- Try it -
From the listing below, collect every line that contains the word "should" and copy each one out in full.

- Data under study -
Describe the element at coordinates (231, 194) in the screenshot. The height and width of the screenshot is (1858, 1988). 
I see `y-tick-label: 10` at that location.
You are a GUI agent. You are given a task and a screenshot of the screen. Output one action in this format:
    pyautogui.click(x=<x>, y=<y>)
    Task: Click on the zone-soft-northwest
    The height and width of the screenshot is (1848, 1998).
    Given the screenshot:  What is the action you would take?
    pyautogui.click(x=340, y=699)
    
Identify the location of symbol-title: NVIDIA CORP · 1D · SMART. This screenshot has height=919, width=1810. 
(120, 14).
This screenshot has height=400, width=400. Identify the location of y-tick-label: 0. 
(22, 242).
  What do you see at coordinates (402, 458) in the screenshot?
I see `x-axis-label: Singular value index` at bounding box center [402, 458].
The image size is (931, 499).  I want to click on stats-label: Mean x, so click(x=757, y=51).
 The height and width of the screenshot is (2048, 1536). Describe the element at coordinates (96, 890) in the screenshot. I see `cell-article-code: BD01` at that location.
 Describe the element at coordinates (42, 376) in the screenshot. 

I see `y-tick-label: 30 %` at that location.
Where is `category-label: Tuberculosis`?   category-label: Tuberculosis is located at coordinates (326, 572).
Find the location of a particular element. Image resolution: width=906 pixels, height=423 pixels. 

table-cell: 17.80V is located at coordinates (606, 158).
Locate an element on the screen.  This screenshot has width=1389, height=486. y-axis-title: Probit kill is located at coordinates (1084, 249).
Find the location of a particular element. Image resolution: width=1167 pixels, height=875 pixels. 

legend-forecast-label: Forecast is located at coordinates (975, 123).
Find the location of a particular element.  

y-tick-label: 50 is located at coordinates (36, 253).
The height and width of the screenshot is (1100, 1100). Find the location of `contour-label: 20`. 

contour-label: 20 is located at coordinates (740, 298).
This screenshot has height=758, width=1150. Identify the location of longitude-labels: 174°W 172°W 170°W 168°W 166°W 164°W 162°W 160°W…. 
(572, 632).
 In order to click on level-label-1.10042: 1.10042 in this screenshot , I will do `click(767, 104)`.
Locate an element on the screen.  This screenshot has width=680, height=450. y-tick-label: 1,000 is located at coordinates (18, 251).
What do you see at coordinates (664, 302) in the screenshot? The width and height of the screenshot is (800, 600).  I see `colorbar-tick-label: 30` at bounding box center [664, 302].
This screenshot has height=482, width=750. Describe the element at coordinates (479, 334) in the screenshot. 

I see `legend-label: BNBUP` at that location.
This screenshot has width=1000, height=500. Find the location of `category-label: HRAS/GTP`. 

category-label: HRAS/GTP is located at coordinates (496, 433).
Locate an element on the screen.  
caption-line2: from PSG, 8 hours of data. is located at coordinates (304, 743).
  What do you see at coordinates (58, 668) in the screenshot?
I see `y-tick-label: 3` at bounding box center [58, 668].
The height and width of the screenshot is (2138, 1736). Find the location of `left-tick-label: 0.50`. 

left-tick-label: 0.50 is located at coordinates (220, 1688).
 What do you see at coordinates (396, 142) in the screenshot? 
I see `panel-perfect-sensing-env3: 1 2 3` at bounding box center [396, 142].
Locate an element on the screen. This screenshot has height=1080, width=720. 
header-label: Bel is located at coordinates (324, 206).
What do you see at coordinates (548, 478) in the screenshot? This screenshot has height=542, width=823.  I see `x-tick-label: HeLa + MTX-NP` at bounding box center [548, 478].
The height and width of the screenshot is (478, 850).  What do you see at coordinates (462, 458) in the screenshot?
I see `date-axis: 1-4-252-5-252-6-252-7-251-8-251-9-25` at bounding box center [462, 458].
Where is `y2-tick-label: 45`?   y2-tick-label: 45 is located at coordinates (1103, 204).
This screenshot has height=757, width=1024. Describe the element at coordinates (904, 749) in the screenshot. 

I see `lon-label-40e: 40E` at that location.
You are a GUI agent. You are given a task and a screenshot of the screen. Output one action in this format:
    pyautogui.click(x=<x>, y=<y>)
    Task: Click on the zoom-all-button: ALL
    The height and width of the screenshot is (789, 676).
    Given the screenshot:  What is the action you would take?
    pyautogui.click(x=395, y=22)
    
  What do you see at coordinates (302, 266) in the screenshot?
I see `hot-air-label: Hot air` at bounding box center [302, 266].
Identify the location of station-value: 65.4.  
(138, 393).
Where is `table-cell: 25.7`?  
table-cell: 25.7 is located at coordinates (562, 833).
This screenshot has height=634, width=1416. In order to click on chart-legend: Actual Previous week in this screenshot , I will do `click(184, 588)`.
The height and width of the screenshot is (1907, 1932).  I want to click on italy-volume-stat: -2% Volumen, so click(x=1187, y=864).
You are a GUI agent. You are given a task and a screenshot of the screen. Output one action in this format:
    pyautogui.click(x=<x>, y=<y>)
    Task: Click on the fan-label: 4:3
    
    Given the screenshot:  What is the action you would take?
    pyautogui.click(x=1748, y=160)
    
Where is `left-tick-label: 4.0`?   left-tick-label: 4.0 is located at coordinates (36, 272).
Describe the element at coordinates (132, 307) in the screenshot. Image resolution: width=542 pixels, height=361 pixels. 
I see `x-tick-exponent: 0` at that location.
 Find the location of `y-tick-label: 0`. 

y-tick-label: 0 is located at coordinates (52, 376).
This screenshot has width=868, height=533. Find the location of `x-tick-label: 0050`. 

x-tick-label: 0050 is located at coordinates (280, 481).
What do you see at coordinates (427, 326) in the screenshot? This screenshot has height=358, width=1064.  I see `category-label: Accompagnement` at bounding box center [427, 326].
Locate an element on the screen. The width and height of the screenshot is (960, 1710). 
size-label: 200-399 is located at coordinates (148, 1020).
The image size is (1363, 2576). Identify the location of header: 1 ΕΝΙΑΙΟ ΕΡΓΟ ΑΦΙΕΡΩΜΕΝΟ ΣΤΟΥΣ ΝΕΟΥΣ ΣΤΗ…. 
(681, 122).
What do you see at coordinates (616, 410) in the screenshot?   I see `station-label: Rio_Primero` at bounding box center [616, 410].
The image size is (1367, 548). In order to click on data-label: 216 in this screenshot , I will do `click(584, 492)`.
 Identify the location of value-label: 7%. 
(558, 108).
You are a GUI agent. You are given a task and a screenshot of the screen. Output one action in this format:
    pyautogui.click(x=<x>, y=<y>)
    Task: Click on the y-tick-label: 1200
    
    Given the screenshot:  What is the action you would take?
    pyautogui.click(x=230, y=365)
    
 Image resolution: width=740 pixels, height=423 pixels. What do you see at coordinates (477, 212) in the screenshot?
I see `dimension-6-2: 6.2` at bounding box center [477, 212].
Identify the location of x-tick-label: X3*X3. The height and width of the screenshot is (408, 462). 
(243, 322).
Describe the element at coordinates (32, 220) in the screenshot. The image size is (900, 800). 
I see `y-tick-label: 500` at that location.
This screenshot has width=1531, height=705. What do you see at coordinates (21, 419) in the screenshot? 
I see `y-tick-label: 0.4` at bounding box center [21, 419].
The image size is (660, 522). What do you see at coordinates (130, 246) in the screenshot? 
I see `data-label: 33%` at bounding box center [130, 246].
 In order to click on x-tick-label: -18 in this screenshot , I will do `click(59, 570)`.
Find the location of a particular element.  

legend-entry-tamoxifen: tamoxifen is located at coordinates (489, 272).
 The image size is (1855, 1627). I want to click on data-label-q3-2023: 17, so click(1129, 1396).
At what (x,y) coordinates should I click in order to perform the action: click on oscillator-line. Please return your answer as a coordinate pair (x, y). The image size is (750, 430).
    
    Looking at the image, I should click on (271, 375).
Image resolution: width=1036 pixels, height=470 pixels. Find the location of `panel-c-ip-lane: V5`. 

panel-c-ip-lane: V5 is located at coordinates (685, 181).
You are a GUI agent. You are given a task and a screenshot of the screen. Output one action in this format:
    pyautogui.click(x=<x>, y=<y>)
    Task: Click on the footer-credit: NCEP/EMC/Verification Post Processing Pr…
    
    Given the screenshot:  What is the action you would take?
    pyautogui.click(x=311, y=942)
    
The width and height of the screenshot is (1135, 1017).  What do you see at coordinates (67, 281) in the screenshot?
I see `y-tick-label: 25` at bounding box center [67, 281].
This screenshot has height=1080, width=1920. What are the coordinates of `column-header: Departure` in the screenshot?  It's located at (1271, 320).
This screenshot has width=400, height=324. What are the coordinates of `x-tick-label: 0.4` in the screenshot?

- Solution below -
At what (x,y) coordinates should I click in order to perform the action: click on oscillator-line. Please return your answer as a coordinate pair (x, y). The image size is (750, 430).
    Looking at the image, I should click on (271, 375).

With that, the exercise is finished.